Editoriale di Gori Claudio (direttore@irog.it)
Il paradosso italiano è ormai sotto gli occhi di tutti, ma ancora poco percepito nella sua gravità: viviamo più a lungo, ma nascono sempre meno bambini. Abbiamo città affollate, ma borghi vuoti. Abbiamo potenziale, ma non una visione condivisa. L’Italia è uno dei Paesi più longevi del mondo, ma anche uno di quelli che invecchiano più rapidamente. Una bomba demografica a orologeria che, se non disinnescata ora, rischia di esplodere nei prossimi vent’anni.
Secondo gli ultimi dati ISTAT, entro il 2050 un italiano su tre avrà più di 65 anni. Nel frattempo, il tasso di natalità continua a calare: 1,2 figli per donna, ben al di sotto del livello di sostituzione generazionale (2,1). Un declino silenzioso che non fa rumore nei titoli di giornale, ma che incide profondamente su sanità, welfare, scuola, lavoro, fisco.
Cosa significa davvero vivere in un Paese che si svuota? Significa scuole che chiudono nei piccoli comuni, ospedali che diventano geriatrici, giovani costretti a emigrare per trovare opportunità, e imprese che non trovano ricambio generazionale. Significa anche un futuro pensionistico sempre più incerto, con pochi lavoratori a sostenere molti pensionati.

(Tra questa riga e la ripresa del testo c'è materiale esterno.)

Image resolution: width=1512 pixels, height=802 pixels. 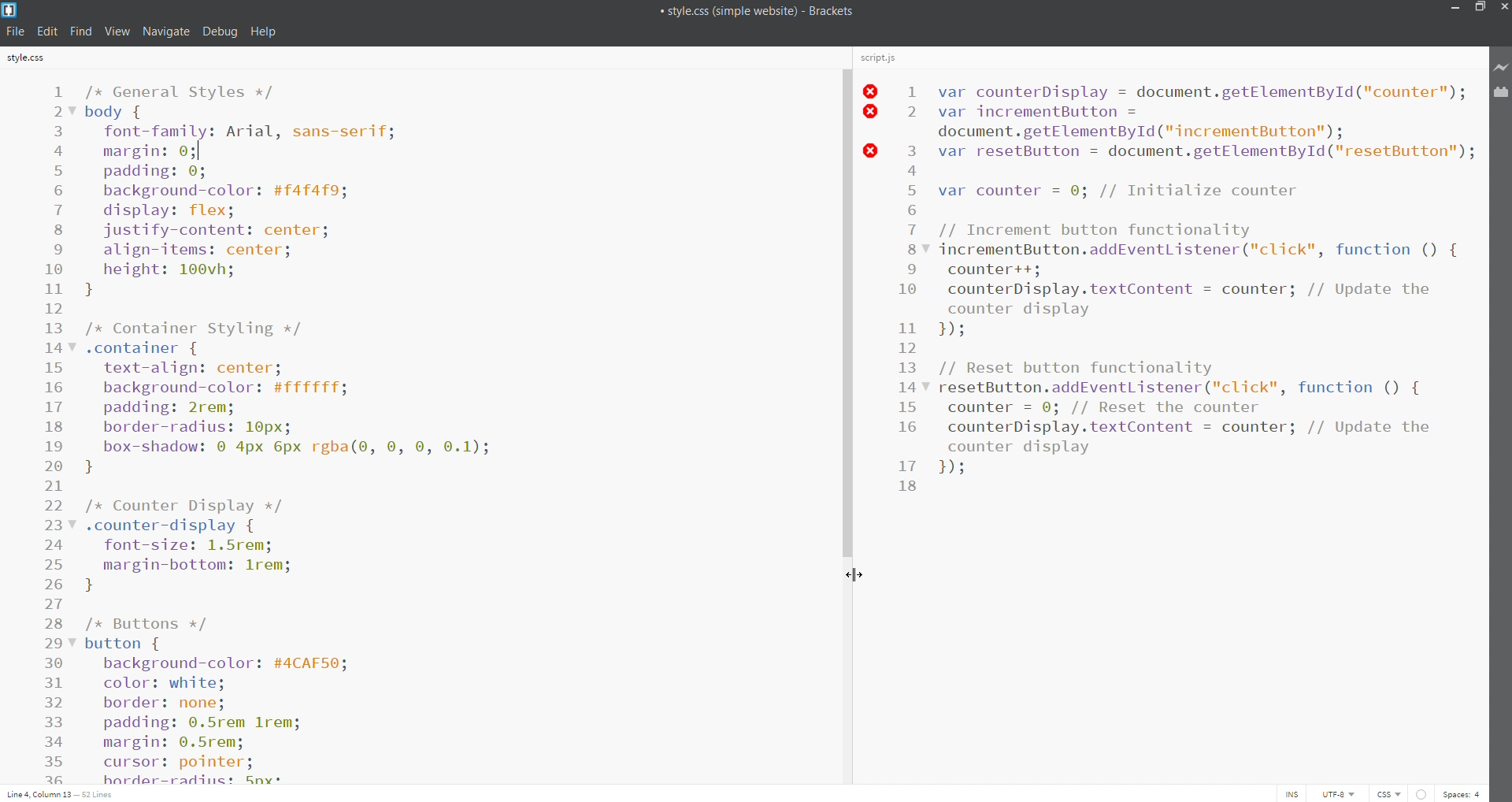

La demografia non è un destino, ma è una bussola. E l’Italia, oggi, ha bisogno di orientarsi. Servono politiche strutturali e non bonus occasionali. Serve una visione integrata che metta insieme natalità, immigrazione regolare e inclusiva, innovazione, e sostegno reale alla famiglia.
La natalità non si incentiva solo con gli assegni familiari, ma anche con servizi accessibili, flessibilità lavorativa, asili nido pubblici, e una cultura che non consideri la maternità o la paternità come un freno alla carriera. Fare figli in Italia oggi è percepito come un atto eroico, e non dovrebbe esserlo.
Allo stesso tempo, il discorso sull’immigrazione va ripensato senza ipocrisie: senza una gestione intelligente e umana dei flussi migratori, il sistema-Paese è destinato a collassare. Non c’è ripresa senza braccia, senza menti, senza nuovi cittadini che scelgano l’Italia come casa.
Forse è arrivato il momento di porci domande più profonde: che tipo di società vogliamo essere tra vent’anni? Vogliamo un’Italia ripiegata su se stessa, sospesa tra nostalgia e paura, o un’Italia che scommette su futuro, coraggio e fiducia? Le risposte non spettano solo alla politica, ma anche al mondo delle imprese, dell’educazione, della cultura. Anche ai media.
Perché raccontare l’emergenza demografica non significa fare allarmismo, ma ricordare che il tempo delle decisioni è ora. E che il futuro non è qualcosa che ci accade: è qualcosa che possiamo ancora costruire.